What the task asks: The answer is to be the full listing, unchanged in every line.

Dataset records:
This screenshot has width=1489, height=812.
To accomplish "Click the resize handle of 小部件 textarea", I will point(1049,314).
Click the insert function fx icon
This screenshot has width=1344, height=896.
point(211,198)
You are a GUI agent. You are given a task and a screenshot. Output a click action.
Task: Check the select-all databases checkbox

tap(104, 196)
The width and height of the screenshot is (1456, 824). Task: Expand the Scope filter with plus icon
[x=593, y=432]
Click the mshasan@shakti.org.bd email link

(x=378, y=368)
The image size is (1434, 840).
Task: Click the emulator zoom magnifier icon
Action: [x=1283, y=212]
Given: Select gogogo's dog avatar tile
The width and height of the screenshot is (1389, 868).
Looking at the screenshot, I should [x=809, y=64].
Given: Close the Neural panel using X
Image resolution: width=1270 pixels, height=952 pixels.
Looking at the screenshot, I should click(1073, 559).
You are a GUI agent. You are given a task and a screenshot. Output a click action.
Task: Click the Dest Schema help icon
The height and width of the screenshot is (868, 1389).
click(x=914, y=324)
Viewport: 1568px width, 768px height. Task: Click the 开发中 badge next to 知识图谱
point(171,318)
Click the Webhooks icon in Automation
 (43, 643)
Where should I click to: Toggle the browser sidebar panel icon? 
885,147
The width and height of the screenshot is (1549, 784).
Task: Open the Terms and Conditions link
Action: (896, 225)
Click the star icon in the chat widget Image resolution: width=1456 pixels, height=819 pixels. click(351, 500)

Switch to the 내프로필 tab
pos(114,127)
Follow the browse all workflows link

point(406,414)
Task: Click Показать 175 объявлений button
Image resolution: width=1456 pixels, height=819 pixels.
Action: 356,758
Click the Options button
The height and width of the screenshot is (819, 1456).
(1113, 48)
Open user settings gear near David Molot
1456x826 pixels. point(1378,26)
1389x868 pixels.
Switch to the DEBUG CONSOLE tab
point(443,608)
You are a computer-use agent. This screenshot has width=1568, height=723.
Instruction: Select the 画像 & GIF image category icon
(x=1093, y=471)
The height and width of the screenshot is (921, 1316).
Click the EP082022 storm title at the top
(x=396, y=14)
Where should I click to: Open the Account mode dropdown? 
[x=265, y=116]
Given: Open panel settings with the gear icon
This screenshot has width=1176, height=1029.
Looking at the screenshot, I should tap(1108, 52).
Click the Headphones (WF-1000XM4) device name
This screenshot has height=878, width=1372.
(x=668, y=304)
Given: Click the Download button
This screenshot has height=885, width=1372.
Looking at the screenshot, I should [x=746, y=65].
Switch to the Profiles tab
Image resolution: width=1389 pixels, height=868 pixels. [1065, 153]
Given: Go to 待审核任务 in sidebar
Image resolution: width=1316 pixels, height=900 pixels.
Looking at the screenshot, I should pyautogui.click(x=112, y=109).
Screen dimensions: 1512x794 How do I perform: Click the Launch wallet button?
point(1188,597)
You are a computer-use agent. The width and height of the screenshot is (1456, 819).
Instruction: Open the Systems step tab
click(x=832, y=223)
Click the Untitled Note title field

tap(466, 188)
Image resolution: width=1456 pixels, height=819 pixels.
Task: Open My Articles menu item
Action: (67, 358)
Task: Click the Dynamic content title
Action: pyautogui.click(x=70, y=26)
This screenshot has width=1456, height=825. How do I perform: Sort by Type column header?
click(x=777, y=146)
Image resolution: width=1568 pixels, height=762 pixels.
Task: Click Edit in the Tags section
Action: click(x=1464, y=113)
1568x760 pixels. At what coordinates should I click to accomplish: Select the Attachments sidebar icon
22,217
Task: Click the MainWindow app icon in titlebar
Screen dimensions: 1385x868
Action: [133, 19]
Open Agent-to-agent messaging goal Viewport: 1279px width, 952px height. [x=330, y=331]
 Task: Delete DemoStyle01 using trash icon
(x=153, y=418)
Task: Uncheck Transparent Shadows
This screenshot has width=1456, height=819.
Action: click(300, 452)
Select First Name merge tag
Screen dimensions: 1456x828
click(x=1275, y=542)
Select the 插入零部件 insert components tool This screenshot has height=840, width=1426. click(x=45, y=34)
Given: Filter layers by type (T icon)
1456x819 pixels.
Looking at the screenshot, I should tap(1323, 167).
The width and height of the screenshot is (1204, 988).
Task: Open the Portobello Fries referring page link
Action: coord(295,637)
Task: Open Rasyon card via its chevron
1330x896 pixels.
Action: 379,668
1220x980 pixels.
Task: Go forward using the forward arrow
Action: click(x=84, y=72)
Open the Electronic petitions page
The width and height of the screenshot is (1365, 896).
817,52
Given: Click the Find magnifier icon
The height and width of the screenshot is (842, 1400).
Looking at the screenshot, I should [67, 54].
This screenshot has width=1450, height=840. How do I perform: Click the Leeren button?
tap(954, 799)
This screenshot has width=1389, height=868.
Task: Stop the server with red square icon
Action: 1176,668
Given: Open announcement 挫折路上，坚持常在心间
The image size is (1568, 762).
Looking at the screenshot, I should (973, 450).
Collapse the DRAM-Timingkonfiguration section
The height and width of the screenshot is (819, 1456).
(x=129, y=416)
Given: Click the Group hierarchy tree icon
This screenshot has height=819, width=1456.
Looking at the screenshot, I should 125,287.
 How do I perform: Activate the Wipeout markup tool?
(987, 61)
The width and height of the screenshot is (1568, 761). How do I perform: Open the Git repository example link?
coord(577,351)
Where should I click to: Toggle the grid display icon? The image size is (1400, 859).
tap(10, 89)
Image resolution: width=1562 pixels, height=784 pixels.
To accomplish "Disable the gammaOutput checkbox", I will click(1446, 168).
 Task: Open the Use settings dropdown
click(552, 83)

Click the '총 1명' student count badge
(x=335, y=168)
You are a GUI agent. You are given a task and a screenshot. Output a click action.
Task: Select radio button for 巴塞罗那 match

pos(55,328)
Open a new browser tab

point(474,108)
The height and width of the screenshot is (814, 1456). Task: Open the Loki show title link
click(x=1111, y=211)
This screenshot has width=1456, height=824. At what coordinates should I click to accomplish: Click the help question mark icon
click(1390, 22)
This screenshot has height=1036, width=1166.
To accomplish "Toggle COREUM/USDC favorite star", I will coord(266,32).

Expected answer:
This screenshot has width=1489, height=812.
To accomplish "Click the resize handle of 小部件 textarea", I will point(1049,314).
Click the insert function fx icon
This screenshot has width=1344, height=896.
point(211,198)
You are a GUI agent. You are given a task and a screenshot. Output a click action.
Task: Check the select-all databases checkbox

tap(104, 196)
The width and height of the screenshot is (1456, 824). Task: Expand the Scope filter with plus icon
[x=593, y=432]
Click the mshasan@shakti.org.bd email link

(x=378, y=368)
The image size is (1434, 840).
Task: Click the emulator zoom magnifier icon
Action: [x=1283, y=212]
Given: Select gogogo's dog avatar tile
The width and height of the screenshot is (1389, 868).
Looking at the screenshot, I should [x=809, y=64].
Given: Close the Neural panel using X
Image resolution: width=1270 pixels, height=952 pixels.
Looking at the screenshot, I should click(1073, 559).
You are a GUI agent. You are given a task and a screenshot. Output a click action.
Task: Click the Dest Schema help icon
The height and width of the screenshot is (868, 1389).
click(x=914, y=324)
Viewport: 1568px width, 768px height. Task: Click the 开发中 badge next to 知识图谱
point(171,318)
Click the Webhooks icon in Automation
 (43, 643)
Where should I click to: Toggle the browser sidebar panel icon? 
885,147
The width and height of the screenshot is (1549, 784).
Task: Open the Terms and Conditions link
Action: (896, 225)
Click the star icon in the chat widget Image resolution: width=1456 pixels, height=819 pixels. click(351, 500)

Switch to the 내프로필 tab
pos(114,127)
Follow the browse all workflows link

point(406,414)
Task: Click Показать 175 объявлений button
Image resolution: width=1456 pixels, height=819 pixels.
Action: 356,758
Click the Options button
The height and width of the screenshot is (819, 1456).
(1113, 48)
Open user settings gear near David Molot
1456x826 pixels. point(1378,26)
1389x868 pixels.
Switch to the DEBUG CONSOLE tab
point(443,608)
You are a computer-use agent. This screenshot has width=1568, height=723.
Instruction: Select the 画像 & GIF image category icon
(x=1093, y=471)
The height and width of the screenshot is (921, 1316).
Click the EP082022 storm title at the top
(x=396, y=14)
Where should I click to: Open the Account mode dropdown? 
[x=265, y=116]
Given: Open panel settings with the gear icon
This screenshot has width=1176, height=1029.
Looking at the screenshot, I should tap(1108, 52).
Click the Headphones (WF-1000XM4) device name
This screenshot has height=878, width=1372.
(x=668, y=304)
Given: Click the Download button
This screenshot has height=885, width=1372.
Looking at the screenshot, I should [x=746, y=65].
Switch to the Profiles tab
Image resolution: width=1389 pixels, height=868 pixels. [1065, 153]
Given: Go to 待审核任务 in sidebar
Image resolution: width=1316 pixels, height=900 pixels.
Looking at the screenshot, I should pyautogui.click(x=112, y=109).
Screen dimensions: 1512x794 How do I perform: Click the Launch wallet button?
point(1188,597)
You are a computer-use agent. The width and height of the screenshot is (1456, 819).
Instruction: Open the Systems step tab
click(x=832, y=223)
Click the Untitled Note title field

tap(466, 188)
Image resolution: width=1456 pixels, height=819 pixels.
Task: Open My Articles menu item
Action: (67, 358)
Task: Click the Dynamic content title
Action: pyautogui.click(x=70, y=26)
This screenshot has width=1456, height=825. How do I perform: Sort by Type column header?
click(x=777, y=146)
Image resolution: width=1568 pixels, height=762 pixels.
Task: Click Edit in the Tags section
Action: click(x=1464, y=113)
1568x760 pixels. At what coordinates should I click to accomplish: Select the Attachments sidebar icon
22,217
Task: Click the MainWindow app icon in titlebar
Screen dimensions: 1385x868
Action: [133, 19]
Open Agent-to-agent messaging goal Viewport: 1279px width, 952px height. [x=330, y=331]
 Task: Delete DemoStyle01 using trash icon
(x=153, y=418)
Task: Uncheck Transparent Shadows
This screenshot has width=1456, height=819.
Action: click(300, 452)
Select First Name merge tag
Screen dimensions: 1456x828
click(x=1275, y=542)
Select the 插入零部件 insert components tool This screenshot has height=840, width=1426. click(x=45, y=34)
Given: Filter layers by type (T icon)
1456x819 pixels.
Looking at the screenshot, I should tap(1323, 167).
The width and height of the screenshot is (1204, 988).
Task: Open the Portobello Fries referring page link
Action: coord(295,637)
Task: Open Rasyon card via its chevron
1330x896 pixels.
Action: 379,668
1220x980 pixels.
Task: Go forward using the forward arrow
Action: click(x=84, y=72)
Open the Electronic petitions page
The width and height of the screenshot is (1365, 896).
817,52
Given: Click the Find magnifier icon
The height and width of the screenshot is (842, 1400).
Looking at the screenshot, I should [67, 54].
This screenshot has width=1450, height=840. How do I perform: Click the Leeren button?
tap(954, 799)
This screenshot has width=1389, height=868.
Task: Stop the server with red square icon
Action: 1176,668
Given: Open announcement 挫折路上，坚持常在心间
The image size is (1568, 762).
Looking at the screenshot, I should (973, 450).
Collapse the DRAM-Timingkonfiguration section
The height and width of the screenshot is (819, 1456).
(x=129, y=416)
Given: Click the Group hierarchy tree icon
This screenshot has height=819, width=1456.
Looking at the screenshot, I should 125,287.
 How do I perform: Activate the Wipeout markup tool?
(987, 61)
The width and height of the screenshot is (1568, 761). How do I perform: Open the Git repository example link?
coord(577,351)
Where should I click to: Toggle the grid display icon? The image size is (1400, 859).
tap(10, 89)
Image resolution: width=1562 pixels, height=784 pixels.
To accomplish "Disable the gammaOutput checkbox", I will click(1446, 168).
 Task: Open the Use settings dropdown
click(552, 83)

Click the '총 1명' student count badge
(x=335, y=168)
You are a GUI agent. You are given a task and a screenshot. Output a click action.
Task: Select radio button for 巴塞罗那 match

pos(55,328)
Open a new browser tab

point(474,108)
The height and width of the screenshot is (814, 1456). Task: Open the Loki show title link
click(x=1111, y=211)
This screenshot has width=1456, height=824. At what coordinates should I click to accomplish: Click the help question mark icon
click(1390, 22)
This screenshot has height=1036, width=1166.
To accomplish "Toggle COREUM/USDC favorite star", I will coord(266,32).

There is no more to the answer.